Return, word for word, the part of the listing that opens with the line containing "Midlands Sports Set" and closes with the line containing "Meet our members (573, 399)", leaving out any pictures.

[Begin DATA FOR PROCESSING]

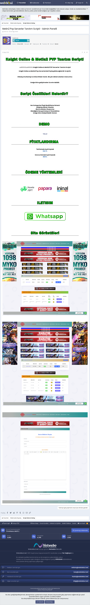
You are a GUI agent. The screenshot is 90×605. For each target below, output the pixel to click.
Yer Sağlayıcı (67, 553)
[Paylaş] (84, 52)
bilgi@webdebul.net (80, 581)
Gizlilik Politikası (66, 523)
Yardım (74, 523)
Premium (48, 3)
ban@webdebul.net (81, 572)
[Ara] (86, 3)
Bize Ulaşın (35, 523)
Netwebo (52, 549)
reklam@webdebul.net (79, 567)
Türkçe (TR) (15, 523)
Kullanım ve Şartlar (55, 523)
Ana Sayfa (81, 523)
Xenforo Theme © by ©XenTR (45, 590)
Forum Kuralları (44, 523)
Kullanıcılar (35, 3)
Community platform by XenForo (45, 588)
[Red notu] (87, 9)
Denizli (56, 44)
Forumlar (22, 3)
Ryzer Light (6, 523)
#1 (87, 52)
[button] (28, 3)
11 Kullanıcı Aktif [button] (12, 531)
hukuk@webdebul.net (80, 577)
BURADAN (59, 559)
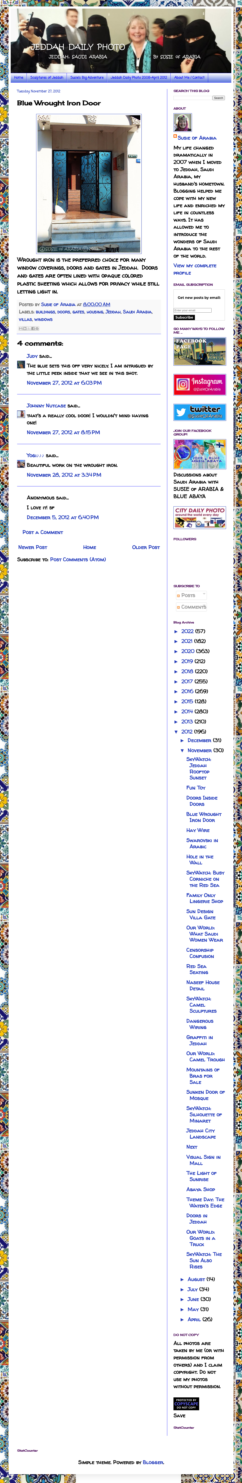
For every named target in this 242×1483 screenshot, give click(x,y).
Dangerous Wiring (199, 1024)
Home (18, 77)
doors (63, 312)
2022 (188, 631)
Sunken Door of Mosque (205, 1095)
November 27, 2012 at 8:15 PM (63, 432)
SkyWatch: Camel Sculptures (201, 1005)
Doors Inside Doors (201, 801)
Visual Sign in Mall (203, 1160)
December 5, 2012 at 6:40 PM (63, 517)
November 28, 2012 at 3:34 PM (64, 474)
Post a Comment (42, 532)
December (200, 740)
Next (191, 1146)
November (200, 750)
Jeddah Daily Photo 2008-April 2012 (139, 77)
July (193, 1289)
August (197, 1279)
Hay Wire (197, 830)
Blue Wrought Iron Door (203, 817)
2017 (187, 681)
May (194, 1309)
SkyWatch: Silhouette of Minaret (204, 1114)
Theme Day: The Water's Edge (205, 1202)
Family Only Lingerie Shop (204, 898)
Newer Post (32, 547)
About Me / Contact (189, 77)
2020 (188, 651)
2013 (187, 721)
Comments (191, 606)
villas (25, 319)
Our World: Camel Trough (205, 1056)
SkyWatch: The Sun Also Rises (204, 1260)
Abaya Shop (200, 1189)
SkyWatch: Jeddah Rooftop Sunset (198, 768)
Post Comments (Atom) (78, 559)
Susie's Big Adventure (86, 77)
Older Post (146, 547)
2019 (187, 661)
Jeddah (113, 312)
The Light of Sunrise (201, 1176)
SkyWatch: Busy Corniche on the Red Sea (205, 879)
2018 (188, 671)
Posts (186, 595)
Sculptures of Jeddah (46, 77)
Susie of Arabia (197, 137)
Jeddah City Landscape (201, 1133)
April (195, 1319)
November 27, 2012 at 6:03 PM (64, 382)
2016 (188, 691)
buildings (45, 312)
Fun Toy (195, 787)
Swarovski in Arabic (202, 843)
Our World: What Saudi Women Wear (204, 934)
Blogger (153, 1462)
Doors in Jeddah (196, 1218)
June (194, 1299)
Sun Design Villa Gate (200, 914)
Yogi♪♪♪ (35, 455)
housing (95, 312)
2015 (188, 701)
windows (43, 319)
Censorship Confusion (200, 953)
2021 (187, 641)
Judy (32, 356)
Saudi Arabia (137, 312)
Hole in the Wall (199, 859)
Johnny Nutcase (46, 405)
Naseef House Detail (203, 985)
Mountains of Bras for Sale (203, 1076)
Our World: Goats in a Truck (200, 1238)
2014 (187, 711)
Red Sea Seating (197, 969)
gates (78, 312)
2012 (187, 731)
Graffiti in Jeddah (199, 1040)
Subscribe (184, 317)
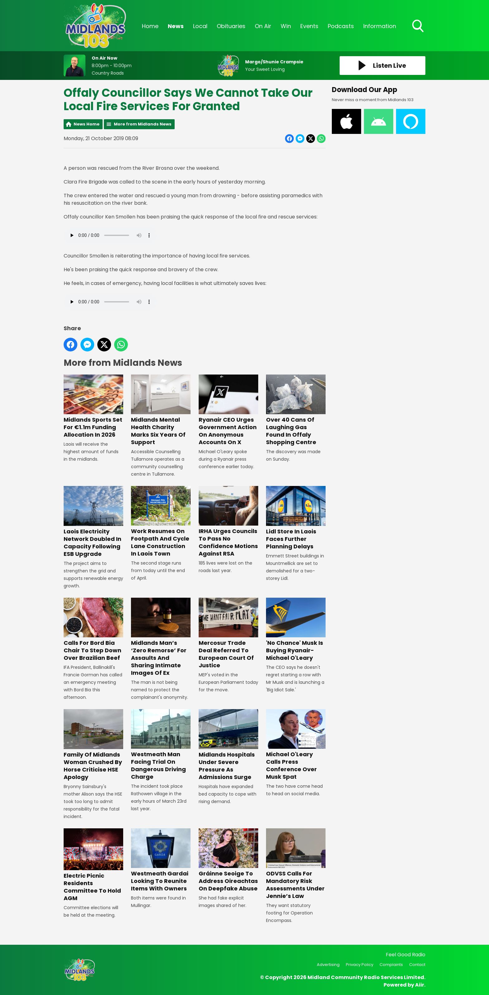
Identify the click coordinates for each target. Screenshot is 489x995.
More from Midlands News (143, 124)
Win (286, 26)
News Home (86, 124)
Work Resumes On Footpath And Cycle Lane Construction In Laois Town (161, 521)
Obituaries (231, 26)
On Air (263, 26)
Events (309, 26)
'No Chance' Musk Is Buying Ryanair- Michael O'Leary (296, 630)
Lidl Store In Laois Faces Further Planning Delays (296, 518)
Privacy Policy (359, 965)
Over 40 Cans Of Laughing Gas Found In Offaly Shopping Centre (296, 410)
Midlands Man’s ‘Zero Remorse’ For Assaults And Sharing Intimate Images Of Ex (161, 637)
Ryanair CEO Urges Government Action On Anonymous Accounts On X (228, 410)
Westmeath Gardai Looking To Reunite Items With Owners (161, 860)
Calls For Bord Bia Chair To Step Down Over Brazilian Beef (93, 630)
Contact (417, 965)
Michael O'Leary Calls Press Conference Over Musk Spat (296, 745)
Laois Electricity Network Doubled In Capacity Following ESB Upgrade (93, 521)
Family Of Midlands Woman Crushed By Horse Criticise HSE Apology (93, 745)
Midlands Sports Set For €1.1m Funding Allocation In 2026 (93, 407)
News (176, 26)
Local (200, 26)
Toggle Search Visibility (418, 26)
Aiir (419, 984)
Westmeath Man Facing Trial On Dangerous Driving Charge (161, 745)
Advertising (328, 965)
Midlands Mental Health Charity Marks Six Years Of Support (161, 410)
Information (379, 26)
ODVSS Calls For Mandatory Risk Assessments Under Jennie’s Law (296, 864)
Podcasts (341, 26)
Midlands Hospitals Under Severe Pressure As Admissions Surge (228, 745)
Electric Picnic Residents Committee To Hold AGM (93, 865)
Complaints (391, 965)
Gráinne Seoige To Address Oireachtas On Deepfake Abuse (228, 860)
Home (150, 26)
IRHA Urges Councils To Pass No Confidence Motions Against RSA (228, 521)
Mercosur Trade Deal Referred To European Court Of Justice (228, 633)
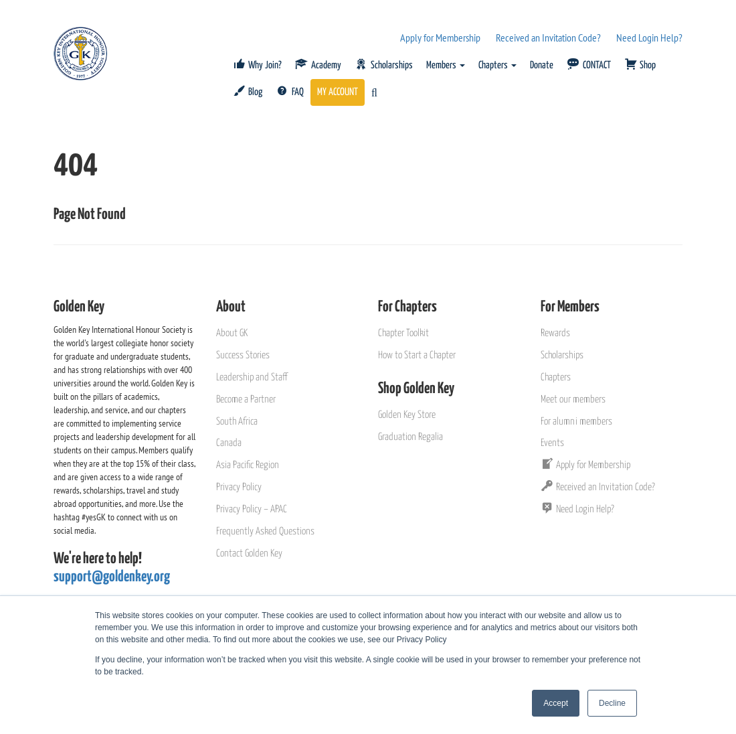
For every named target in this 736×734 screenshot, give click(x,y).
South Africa (237, 422)
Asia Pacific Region (247, 465)
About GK (232, 333)
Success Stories (243, 355)
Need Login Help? (649, 37)
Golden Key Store (407, 415)
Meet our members (573, 399)
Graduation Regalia (410, 437)
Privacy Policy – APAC (251, 509)
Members (445, 65)
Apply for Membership (440, 37)
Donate (541, 65)
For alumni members (576, 422)
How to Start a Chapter (417, 355)
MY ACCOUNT (337, 92)
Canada (229, 443)
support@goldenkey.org (112, 577)
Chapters (497, 65)
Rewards (555, 333)
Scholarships (562, 355)
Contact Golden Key (249, 553)
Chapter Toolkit (403, 333)
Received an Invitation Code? (548, 37)
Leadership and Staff (251, 377)
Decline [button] (612, 703)
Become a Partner (246, 399)
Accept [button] (555, 703)
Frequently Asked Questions (265, 531)
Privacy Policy (239, 487)
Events (552, 443)
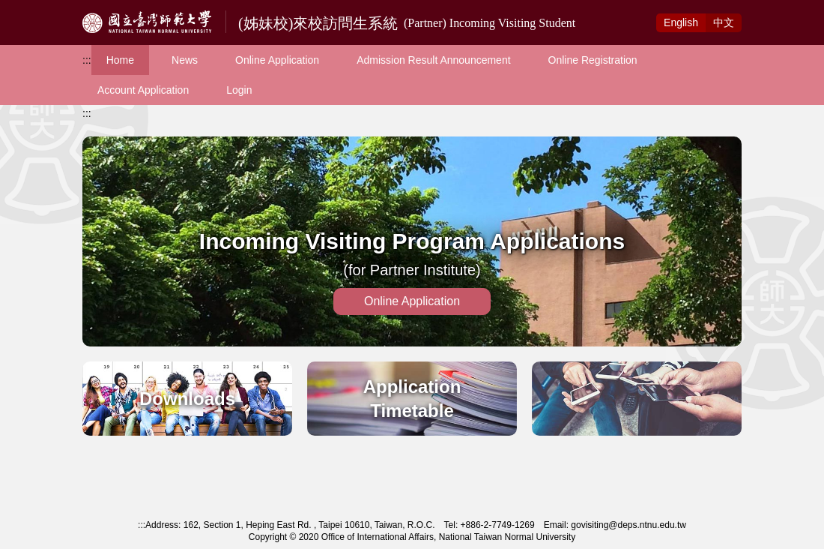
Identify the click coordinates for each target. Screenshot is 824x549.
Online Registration (592, 60)
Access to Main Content (55, 8)
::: (86, 60)
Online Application (277, 60)
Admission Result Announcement (433, 60)
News (185, 60)
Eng (681, 22)
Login (239, 90)
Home (120, 60)
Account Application (143, 90)
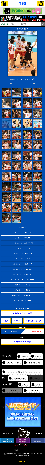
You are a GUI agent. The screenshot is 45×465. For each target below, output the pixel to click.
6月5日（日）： (22, 232)
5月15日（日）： (22, 295)
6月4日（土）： (22, 238)
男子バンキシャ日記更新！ (14, 24)
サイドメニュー (4, 3)
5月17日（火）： (22, 290)
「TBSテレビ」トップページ (22, 3)
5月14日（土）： (22, 300)
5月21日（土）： (22, 274)
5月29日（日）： (22, 258)
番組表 (40, 3)
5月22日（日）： (22, 269)
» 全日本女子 (36, 331)
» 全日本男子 (11, 331)
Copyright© (6, 454)
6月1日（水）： (22, 248)
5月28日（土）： (22, 264)
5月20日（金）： (22, 279)
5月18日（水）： (22, 285)
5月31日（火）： (22, 253)
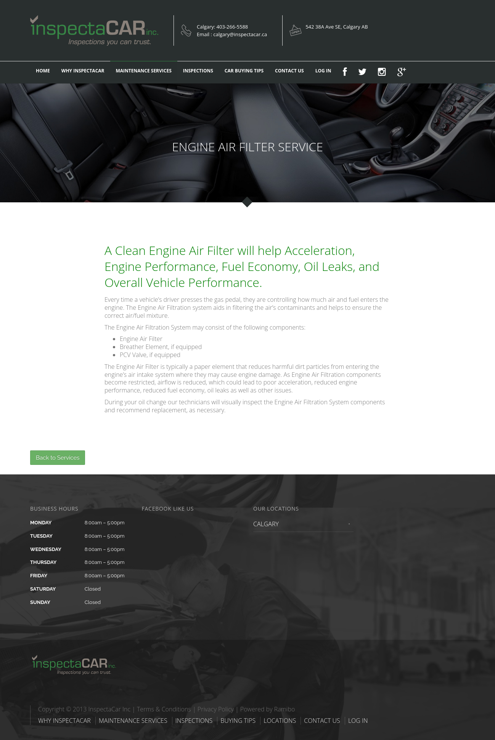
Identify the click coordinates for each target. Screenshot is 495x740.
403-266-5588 (232, 26)
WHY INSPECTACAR (82, 70)
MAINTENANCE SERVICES (144, 70)
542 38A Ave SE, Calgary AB (336, 26)
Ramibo (284, 709)
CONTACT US (289, 70)
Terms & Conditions (164, 709)
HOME (43, 70)
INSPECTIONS (198, 70)
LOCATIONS (280, 720)
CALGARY (266, 524)
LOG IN (323, 70)
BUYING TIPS (238, 720)
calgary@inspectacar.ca (240, 34)
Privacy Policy (216, 709)
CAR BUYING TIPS (244, 70)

[End DATA FOR PROCESSING]

ANSWER FOR THE TASK →
Midlands Sports Set For €1.1m Funding Allocation In 2026 (93, 407)
News (176, 26)
Local (200, 26)
Toggle Search Visibility (418, 26)
Aiir (419, 984)
Westmeath Man Facing Trial On Dangerous Driving Charge (161, 745)
Advertising (328, 965)
Midlands Mental Health Charity Marks Six Years Of Support (161, 410)
Information (379, 26)
ODVSS Calls For Mandatory Risk Assessments Under Jennie’s Law (296, 864)
Podcasts (341, 26)
Midlands Hospitals Under Severe Pressure As Admissions Surge (228, 745)
Electric Picnic Residents Committee To Hold AGM (93, 865)
Complaints (391, 965)
Gráinne Seoige To Address Oireachtas On Deepfake Abuse (228, 860)
Home (150, 26)
IRHA Urges Councils To Pass No Confidence Motions Against RSA (228, 521)
Mercosur Trade Deal Referred To European Court Of Justice (228, 633)
For every named target in this 736×734 screenshot, give click(x,y).
South Africa (237, 422)
Asia Pacific Region (247, 465)
About GK (232, 333)
Success Stories (243, 355)
Need Login Help? (649, 37)
Golden Key Store (407, 415)
Meet our members (573, 399)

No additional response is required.